* begin Source passage *

Davidson v. Goodwill Industries of Greater New York and Northern New Jersey, Inc. et al
Filing
21
ORDER granting 20 Motion to Dismiss - For the reasons set forth in the ATTACHED WRITTEN MEMORANDUM AND ORDER, defendants' motion to dismiss is granted in its entirety. Accordingly, this action is DISMISSED, with prejudice. The Clerk of the Court is directed to enter judgment in favor of defendants and to close this case. SO ORDERED by Judge Dora Lizette Irizarry on 3/28/2012. (Irizarry, Dora)
UNITED STATES DISTRICT COURT
EASTERN DISTRICT OF NEW YORK
---------------------------------------------------------- x
IRA DAVISON, JR.,
:
:
Plaintiff,
:
:
-against:
:
GOODWILL INDUSTRIES OF GREATER
:
NEW YORK AND NORTHERN NEW
:
JERSEY, INC., GALINA SHUB, LINDA
:
TURNER and ANTHONY NAPOLI,
:
:
Defendants.
:
---------------------------------------------------------- x
DORA L. IRIZARRY, U.S. District Judge:
MEMORANDUM AND ORDER
10-CV-2180 (DLI)(RLM)
Plaintiff Ira Davison, Jr. (“Plaintiff”) commenced this action against his
employer, Goodwill Industries of Greater New York and Northern New Jersey, Inc.
(“Goodwill”) and three of its employees, Galina Shub (“Shub”), Linda Turner (“Turner”), and
Anthony Napoli (“Napoli,” collectively “Defendants”), asserting claims of defamation and
intentional infliction of emotional distress (“IIED”) and imputing vicarious liability to Goodwill.

* end Source passage *

Short exercise a.
In the records, reproduce the lines from the line containing "Task: Remove Vendas tag from Disponível para" up to and including the final line of the records, substituting "Delete" for "Remove" and leaving everything else unchanged. Omit the pictures from your answer.

* begin Entries provided *

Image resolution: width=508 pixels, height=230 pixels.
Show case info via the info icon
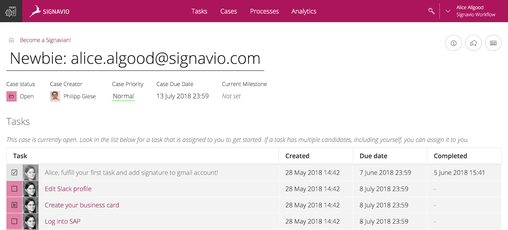coord(453,43)
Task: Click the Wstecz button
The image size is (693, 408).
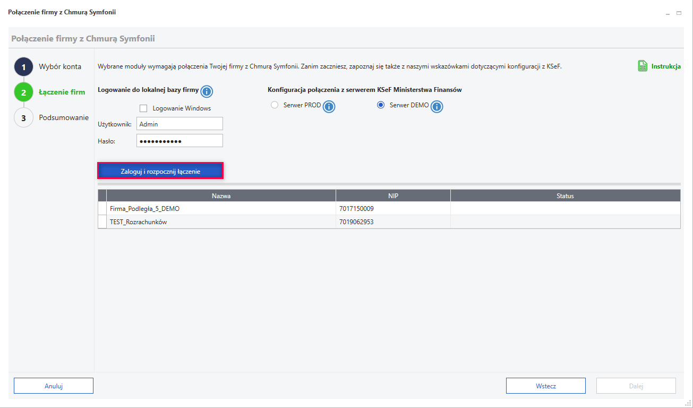Action: tap(545, 386)
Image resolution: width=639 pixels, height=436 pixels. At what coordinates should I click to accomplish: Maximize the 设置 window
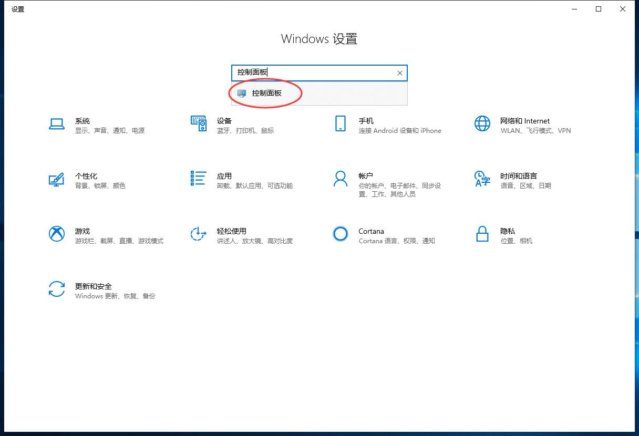pos(599,9)
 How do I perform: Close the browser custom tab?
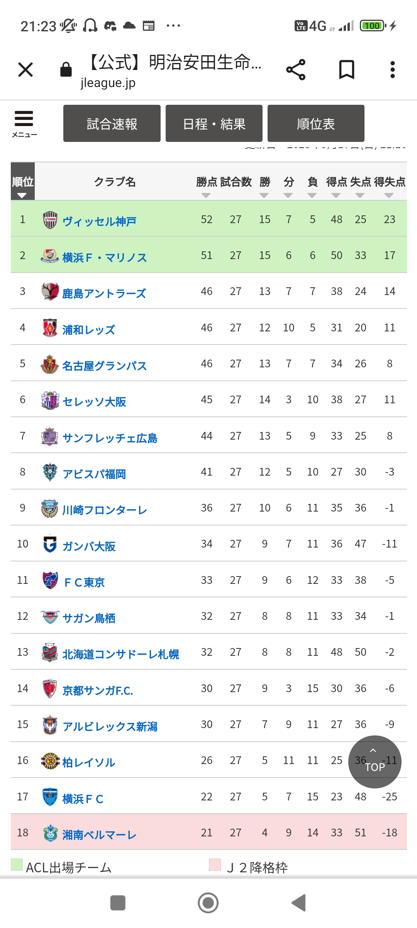coord(25,70)
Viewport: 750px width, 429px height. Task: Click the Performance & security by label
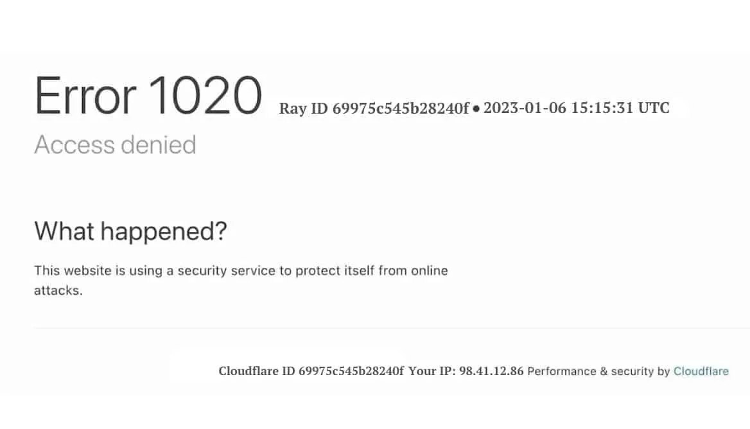[598, 371]
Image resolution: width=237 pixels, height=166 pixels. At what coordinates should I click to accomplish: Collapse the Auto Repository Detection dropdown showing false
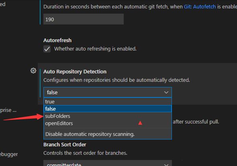coord(108,92)
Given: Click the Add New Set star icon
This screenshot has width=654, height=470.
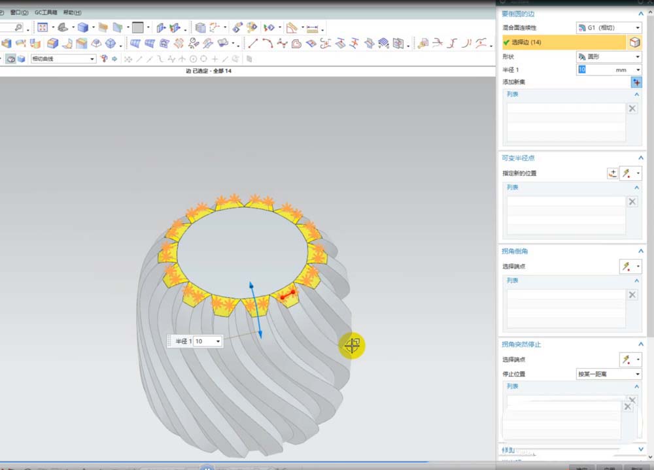Looking at the screenshot, I should 636,82.
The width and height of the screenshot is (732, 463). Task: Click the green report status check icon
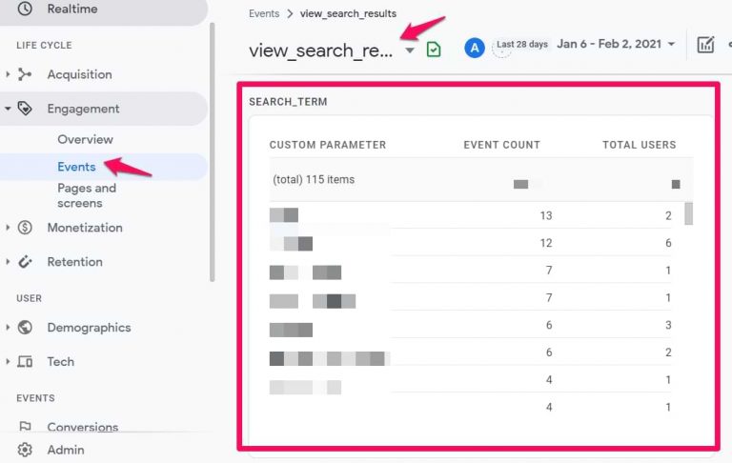[434, 50]
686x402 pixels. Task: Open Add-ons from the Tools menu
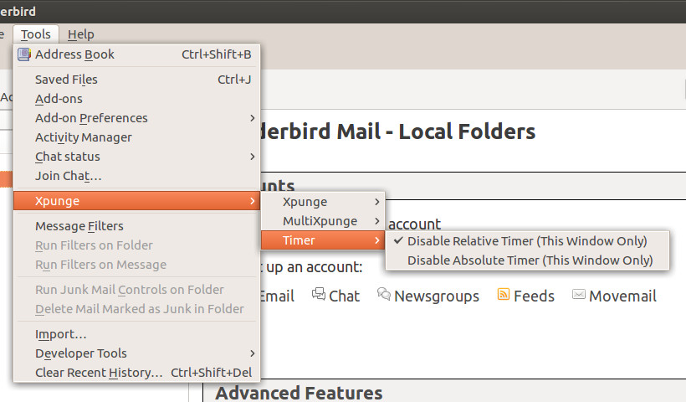click(59, 99)
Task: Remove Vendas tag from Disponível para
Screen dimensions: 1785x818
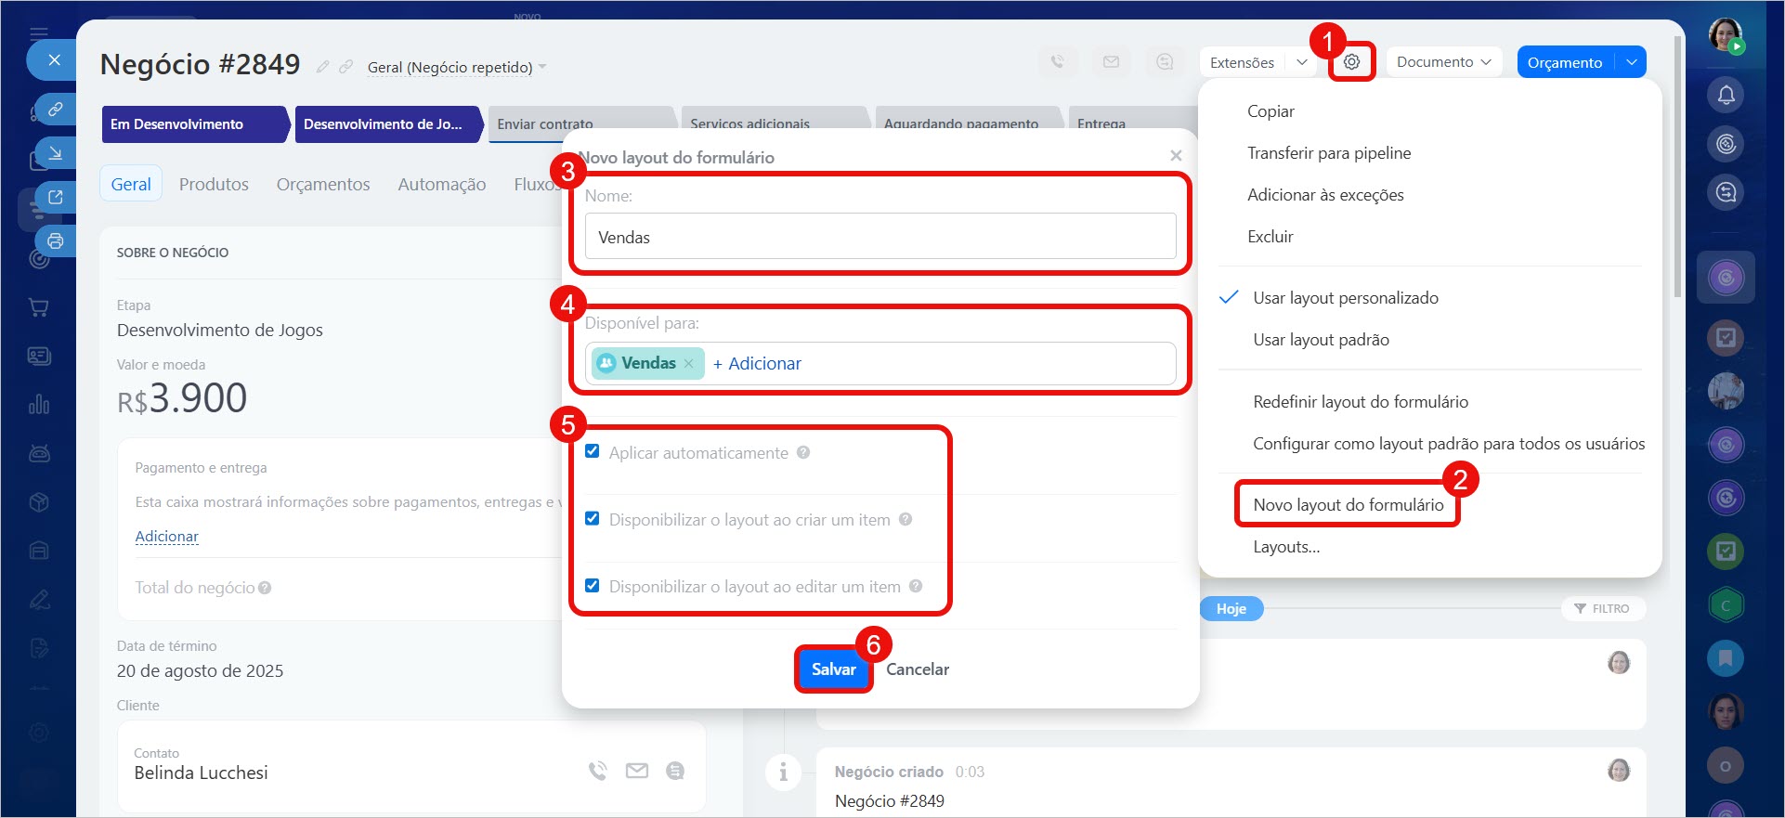Action: pos(689,364)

* end Entries provided *

Short exercise b.
From the court filing, copy the passage from "Plaintiff Ira Davison, Jr." up to and including "liability to Goodwill." verbatim.

Response a.
Task: Delete Vendas tag from Disponível para
Screen dimensions: 1785x818
Action: pos(689,364)

Response b.
Plaintiff Ira Davison, Jr. (“Plaintiff”) commenced this action against his
employer, Goodwill Industries of Greater New York and Northern New Jersey, Inc.
(“Goodwill”) and three of its employees, Galina Shub (“Shub”), Linda Turner (“Turner”), and
Anthony Napoli (“Napoli,” collectively “Defendants”), asserting claims of defamation and
intentional infliction of emotional distress (“IIED”) and imputing vicarious liability to Goodwill.